Exercise → Locate each line in the items below that contains the word "section" and copy it out.
** begin Task inputs **
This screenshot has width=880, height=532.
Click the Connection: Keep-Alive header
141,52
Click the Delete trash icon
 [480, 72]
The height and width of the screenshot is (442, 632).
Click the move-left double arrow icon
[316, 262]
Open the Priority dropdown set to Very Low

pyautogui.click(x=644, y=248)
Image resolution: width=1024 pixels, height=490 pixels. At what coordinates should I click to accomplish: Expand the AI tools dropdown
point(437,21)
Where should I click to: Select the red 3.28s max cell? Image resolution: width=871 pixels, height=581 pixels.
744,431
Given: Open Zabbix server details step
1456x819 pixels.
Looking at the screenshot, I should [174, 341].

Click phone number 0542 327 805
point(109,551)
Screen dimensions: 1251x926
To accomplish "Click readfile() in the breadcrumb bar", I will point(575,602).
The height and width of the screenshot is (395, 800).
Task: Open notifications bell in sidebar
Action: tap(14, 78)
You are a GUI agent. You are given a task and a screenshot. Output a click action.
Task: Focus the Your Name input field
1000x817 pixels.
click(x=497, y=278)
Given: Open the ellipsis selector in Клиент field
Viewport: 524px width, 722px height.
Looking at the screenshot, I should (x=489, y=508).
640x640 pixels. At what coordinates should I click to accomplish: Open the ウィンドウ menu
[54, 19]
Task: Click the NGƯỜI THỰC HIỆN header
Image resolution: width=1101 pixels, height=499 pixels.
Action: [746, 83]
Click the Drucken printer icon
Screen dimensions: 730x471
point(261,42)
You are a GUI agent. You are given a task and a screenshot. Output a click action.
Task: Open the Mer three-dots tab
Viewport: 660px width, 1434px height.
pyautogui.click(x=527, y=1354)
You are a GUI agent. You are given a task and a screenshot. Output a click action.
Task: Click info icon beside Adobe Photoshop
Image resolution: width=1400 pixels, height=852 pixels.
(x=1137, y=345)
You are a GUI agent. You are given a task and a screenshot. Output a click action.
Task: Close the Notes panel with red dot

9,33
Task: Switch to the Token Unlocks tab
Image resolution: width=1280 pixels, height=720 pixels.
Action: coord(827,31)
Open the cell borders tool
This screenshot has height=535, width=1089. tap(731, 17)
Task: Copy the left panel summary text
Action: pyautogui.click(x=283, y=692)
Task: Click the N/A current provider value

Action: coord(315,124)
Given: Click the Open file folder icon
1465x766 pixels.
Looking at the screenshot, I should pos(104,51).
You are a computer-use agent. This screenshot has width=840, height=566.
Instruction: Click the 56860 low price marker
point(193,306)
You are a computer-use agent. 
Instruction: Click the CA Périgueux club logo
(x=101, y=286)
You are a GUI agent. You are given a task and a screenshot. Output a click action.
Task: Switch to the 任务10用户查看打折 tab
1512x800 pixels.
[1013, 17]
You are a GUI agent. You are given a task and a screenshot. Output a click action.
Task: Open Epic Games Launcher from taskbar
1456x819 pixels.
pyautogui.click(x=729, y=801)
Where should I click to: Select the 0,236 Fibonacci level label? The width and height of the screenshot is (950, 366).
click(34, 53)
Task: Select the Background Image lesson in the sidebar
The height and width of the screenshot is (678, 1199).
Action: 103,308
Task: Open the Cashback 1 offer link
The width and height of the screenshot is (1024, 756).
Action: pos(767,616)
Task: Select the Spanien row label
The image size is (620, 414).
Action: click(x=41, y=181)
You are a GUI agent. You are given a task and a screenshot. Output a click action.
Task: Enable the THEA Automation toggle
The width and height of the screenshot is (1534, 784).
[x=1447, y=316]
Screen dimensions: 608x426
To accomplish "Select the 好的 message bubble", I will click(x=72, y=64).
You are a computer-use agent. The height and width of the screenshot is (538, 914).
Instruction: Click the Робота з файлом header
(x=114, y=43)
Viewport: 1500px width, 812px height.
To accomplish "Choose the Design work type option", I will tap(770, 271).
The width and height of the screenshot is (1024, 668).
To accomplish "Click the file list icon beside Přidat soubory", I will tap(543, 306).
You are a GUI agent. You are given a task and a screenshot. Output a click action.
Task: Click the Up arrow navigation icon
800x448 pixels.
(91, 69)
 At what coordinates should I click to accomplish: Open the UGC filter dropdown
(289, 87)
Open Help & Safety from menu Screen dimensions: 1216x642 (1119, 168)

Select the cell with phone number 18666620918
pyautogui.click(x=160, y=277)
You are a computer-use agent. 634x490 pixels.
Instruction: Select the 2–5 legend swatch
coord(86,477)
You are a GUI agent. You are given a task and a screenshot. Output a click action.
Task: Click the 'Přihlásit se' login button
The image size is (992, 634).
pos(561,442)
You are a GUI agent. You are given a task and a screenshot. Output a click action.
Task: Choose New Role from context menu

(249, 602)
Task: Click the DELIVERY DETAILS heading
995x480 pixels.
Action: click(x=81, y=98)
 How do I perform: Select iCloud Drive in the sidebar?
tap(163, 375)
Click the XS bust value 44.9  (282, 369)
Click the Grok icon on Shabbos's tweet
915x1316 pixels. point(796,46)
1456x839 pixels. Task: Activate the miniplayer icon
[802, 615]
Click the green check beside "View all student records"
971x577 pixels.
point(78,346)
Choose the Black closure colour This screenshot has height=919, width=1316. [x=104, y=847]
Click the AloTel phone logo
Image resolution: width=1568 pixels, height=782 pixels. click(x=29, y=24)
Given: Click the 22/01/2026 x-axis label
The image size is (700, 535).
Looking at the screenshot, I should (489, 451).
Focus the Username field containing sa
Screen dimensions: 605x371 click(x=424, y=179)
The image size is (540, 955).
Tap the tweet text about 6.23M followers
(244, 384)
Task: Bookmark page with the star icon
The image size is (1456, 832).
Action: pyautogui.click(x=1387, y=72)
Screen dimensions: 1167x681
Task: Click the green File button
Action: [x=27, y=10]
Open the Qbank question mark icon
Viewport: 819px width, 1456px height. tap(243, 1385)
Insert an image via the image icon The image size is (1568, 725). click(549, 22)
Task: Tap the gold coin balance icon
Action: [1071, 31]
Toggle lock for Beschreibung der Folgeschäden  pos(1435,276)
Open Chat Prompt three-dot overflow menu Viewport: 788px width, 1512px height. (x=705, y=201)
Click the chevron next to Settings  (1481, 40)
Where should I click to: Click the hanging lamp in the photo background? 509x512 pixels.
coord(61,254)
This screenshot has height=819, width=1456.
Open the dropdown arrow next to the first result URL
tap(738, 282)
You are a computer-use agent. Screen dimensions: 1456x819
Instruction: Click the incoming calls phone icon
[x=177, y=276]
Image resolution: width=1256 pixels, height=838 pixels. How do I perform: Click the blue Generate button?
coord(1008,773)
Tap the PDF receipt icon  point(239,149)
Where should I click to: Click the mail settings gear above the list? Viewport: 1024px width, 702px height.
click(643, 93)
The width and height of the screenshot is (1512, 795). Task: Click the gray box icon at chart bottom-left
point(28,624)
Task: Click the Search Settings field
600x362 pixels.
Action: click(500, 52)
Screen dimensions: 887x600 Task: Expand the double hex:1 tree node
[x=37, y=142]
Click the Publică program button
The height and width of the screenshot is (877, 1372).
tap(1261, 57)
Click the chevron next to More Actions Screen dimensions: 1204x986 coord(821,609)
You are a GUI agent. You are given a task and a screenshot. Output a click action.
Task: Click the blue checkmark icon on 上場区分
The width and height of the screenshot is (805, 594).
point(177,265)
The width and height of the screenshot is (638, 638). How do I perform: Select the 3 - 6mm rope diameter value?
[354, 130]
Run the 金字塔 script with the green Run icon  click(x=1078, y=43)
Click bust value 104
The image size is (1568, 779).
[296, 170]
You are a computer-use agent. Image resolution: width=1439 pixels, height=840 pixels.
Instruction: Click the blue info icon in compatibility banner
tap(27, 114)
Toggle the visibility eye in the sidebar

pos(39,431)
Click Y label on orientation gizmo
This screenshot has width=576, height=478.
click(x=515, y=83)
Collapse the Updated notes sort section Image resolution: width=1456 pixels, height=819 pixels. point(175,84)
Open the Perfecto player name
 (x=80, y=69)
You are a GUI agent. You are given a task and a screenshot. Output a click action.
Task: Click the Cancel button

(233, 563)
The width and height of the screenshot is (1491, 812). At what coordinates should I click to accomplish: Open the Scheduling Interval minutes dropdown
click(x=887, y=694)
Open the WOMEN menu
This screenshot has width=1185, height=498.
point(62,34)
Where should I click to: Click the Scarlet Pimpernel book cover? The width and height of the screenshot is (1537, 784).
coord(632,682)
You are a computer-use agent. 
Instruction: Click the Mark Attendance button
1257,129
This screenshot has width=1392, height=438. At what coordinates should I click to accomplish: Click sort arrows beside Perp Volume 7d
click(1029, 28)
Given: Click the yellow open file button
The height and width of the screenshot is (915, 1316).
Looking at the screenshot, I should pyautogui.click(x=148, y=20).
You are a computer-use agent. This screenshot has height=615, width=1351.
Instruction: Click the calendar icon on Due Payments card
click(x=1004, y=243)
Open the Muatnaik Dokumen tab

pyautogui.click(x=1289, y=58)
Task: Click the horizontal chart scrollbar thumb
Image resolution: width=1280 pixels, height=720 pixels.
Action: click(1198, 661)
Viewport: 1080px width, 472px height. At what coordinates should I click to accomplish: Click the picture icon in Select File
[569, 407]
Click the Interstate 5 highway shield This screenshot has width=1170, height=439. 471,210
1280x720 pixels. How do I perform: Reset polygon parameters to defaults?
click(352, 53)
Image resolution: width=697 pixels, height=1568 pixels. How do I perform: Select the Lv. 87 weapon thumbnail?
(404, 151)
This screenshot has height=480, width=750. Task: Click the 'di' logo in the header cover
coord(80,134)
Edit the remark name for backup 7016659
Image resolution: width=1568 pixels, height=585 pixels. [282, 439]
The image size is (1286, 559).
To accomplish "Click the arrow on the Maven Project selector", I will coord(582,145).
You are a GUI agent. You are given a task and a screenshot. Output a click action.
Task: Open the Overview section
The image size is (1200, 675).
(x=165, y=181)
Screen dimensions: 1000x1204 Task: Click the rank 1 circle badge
** end Task inputs **
Output of the exercise →
Collapse the Updated notes sort section Image resolution: width=1456 pixels, height=819 pixels. point(175,84)
Task: Open the Overview section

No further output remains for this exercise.